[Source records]
◇ ◇ ◇

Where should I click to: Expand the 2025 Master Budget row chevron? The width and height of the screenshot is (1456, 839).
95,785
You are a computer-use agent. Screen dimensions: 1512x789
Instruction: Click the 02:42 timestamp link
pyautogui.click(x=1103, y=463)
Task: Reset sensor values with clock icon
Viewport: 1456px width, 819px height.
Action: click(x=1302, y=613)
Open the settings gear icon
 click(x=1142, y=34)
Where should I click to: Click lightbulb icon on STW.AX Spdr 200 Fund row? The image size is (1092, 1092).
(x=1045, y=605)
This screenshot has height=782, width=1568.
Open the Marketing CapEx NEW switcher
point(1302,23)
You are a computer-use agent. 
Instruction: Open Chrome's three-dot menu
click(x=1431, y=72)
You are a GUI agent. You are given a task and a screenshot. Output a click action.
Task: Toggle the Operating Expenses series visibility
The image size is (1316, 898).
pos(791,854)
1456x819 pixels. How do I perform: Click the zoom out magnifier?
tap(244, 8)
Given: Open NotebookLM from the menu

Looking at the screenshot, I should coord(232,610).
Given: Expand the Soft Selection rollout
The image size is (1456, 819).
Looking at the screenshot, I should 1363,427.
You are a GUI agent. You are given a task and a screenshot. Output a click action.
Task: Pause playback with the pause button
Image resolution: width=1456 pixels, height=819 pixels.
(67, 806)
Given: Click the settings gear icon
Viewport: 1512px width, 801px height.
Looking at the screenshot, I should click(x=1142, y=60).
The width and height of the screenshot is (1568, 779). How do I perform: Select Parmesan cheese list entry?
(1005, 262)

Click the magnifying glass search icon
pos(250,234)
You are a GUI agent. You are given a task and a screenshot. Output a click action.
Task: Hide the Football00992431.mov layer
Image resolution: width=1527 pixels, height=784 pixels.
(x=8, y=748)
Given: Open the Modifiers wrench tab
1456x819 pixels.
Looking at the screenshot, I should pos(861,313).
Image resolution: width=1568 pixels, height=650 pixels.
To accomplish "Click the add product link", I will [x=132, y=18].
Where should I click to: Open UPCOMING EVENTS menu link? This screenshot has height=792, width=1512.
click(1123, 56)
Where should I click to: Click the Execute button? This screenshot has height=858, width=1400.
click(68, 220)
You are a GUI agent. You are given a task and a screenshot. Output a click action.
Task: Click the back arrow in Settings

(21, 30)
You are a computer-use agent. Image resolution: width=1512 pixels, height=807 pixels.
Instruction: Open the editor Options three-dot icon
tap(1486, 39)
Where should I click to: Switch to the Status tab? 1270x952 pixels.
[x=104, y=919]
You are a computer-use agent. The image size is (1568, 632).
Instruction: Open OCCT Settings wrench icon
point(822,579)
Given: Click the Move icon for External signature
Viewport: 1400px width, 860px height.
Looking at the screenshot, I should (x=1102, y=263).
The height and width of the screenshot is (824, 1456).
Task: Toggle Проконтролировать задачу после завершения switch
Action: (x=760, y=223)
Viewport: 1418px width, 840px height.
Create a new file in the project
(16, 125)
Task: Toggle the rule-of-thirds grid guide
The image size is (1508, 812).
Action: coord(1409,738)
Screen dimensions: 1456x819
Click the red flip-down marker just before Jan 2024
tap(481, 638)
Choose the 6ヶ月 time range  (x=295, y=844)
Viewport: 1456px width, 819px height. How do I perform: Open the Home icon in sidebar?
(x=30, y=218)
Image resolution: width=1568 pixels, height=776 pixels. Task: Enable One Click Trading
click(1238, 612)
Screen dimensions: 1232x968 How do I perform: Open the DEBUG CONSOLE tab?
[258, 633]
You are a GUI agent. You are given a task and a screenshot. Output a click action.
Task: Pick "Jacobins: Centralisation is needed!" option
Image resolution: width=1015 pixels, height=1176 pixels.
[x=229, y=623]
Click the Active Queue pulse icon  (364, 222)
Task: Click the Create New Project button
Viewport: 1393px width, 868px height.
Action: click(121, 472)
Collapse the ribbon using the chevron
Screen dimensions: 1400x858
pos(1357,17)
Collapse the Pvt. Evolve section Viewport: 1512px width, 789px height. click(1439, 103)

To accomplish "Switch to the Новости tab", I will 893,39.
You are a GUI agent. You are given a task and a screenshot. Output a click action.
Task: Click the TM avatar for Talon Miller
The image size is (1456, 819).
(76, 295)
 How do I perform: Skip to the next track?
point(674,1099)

◇ ◇ ◇

▸ Exercise description
The records above must be retyped in full, exactly as written.

▸ Reply
Where should I click to: Expand the 2025 Master Budget row chevron? The width and height of the screenshot is (1456, 839).
95,785
You are a computer-use agent. Screen dimensions: 1512x789
Instruction: Click the 02:42 timestamp link
pyautogui.click(x=1103, y=463)
Task: Reset sensor values with clock icon
Viewport: 1456px width, 819px height.
Action: click(x=1302, y=613)
Open the settings gear icon
 click(x=1142, y=34)
Where should I click to: Click lightbulb icon on STW.AX Spdr 200 Fund row? The image size is (1092, 1092).
(x=1045, y=605)
This screenshot has height=782, width=1568.
Open the Marketing CapEx NEW switcher
point(1302,23)
You are a computer-use agent. 
Instruction: Open Chrome's three-dot menu
click(x=1431, y=72)
You are a GUI agent. You are given a task and a screenshot. Output a click action.
Task: Toggle the Operating Expenses series visibility
The image size is (1316, 898).
pos(791,854)
1456x819 pixels. How do I perform: Click the zoom out magnifier?
tap(244, 8)
Given: Open NotebookLM from the menu

Looking at the screenshot, I should coord(232,610).
Given: Expand the Soft Selection rollout
The image size is (1456, 819).
Looking at the screenshot, I should 1363,427.
You are a GUI agent. You are given a task and a screenshot. Output a click action.
Task: Pause playback with the pause button
Image resolution: width=1456 pixels, height=819 pixels.
(67, 806)
Given: Click the settings gear icon
Viewport: 1512px width, 801px height.
Looking at the screenshot, I should click(x=1142, y=60).
The width and height of the screenshot is (1568, 779). How do I perform: Select Parmesan cheese list entry?
(1005, 262)

Click the magnifying glass search icon
pos(250,234)
You are a GUI agent. You are given a task and a screenshot. Output a click action.
Task: Hide the Football00992431.mov layer
Image resolution: width=1527 pixels, height=784 pixels.
(x=8, y=748)
Given: Open the Modifiers wrench tab
1456x819 pixels.
Looking at the screenshot, I should pos(861,313).
Image resolution: width=1568 pixels, height=650 pixels.
To accomplish "Click the add product link", I will [x=132, y=18].
Where should I click to: Open UPCOMING EVENTS menu link? This screenshot has height=792, width=1512.
click(1123, 56)
Where should I click to: Click the Execute button? This screenshot has height=858, width=1400.
click(68, 220)
You are a GUI agent. You are given a task and a screenshot. Output a click action.
Task: Click the back arrow in Settings

(21, 30)
You are a computer-use agent. Image resolution: width=1512 pixels, height=807 pixels.
Instruction: Open the editor Options three-dot icon
tap(1486, 39)
Where should I click to: Switch to the Status tab? 1270x952 pixels.
[x=104, y=919]
You are a computer-use agent. The image size is (1568, 632).
Instruction: Open OCCT Settings wrench icon
point(822,579)
Given: Click the Move icon for External signature
Viewport: 1400px width, 860px height.
Looking at the screenshot, I should (x=1102, y=263).
The height and width of the screenshot is (824, 1456).
Task: Toggle Проконтролировать задачу после завершения switch
Action: (x=760, y=223)
Viewport: 1418px width, 840px height.
Create a new file in the project
(16, 125)
Task: Toggle the rule-of-thirds grid guide
The image size is (1508, 812).
Action: coord(1409,738)
Screen dimensions: 1456x819
Click the red flip-down marker just before Jan 2024
tap(481, 638)
Choose the 6ヶ月 time range  (x=295, y=844)
Viewport: 1456px width, 819px height. How do I perform: Open the Home icon in sidebar?
(x=30, y=218)
Image resolution: width=1568 pixels, height=776 pixels. Task: Enable One Click Trading
click(1238, 612)
Screen dimensions: 1232x968 How do I perform: Open the DEBUG CONSOLE tab?
[258, 633]
You are a GUI agent. You are given a task and a screenshot. Output a click action.
Task: Pick "Jacobins: Centralisation is needed!" option
Image resolution: width=1015 pixels, height=1176 pixels.
[x=229, y=623]
Click the Active Queue pulse icon  (364, 222)
Task: Click the Create New Project button
Viewport: 1393px width, 868px height.
Action: click(121, 472)
Collapse the ribbon using the chevron
Screen dimensions: 1400x858
pos(1357,17)
Collapse the Pvt. Evolve section Viewport: 1512px width, 789px height. click(1439, 103)

To accomplish "Switch to the Новости tab", I will 893,39.
You are a GUI agent. You are given a task and a screenshot. Output a click action.
Task: Click the TM avatar for Talon Miller
The image size is (1456, 819).
(76, 295)
 How do I perform: Skip to the next track?
point(674,1099)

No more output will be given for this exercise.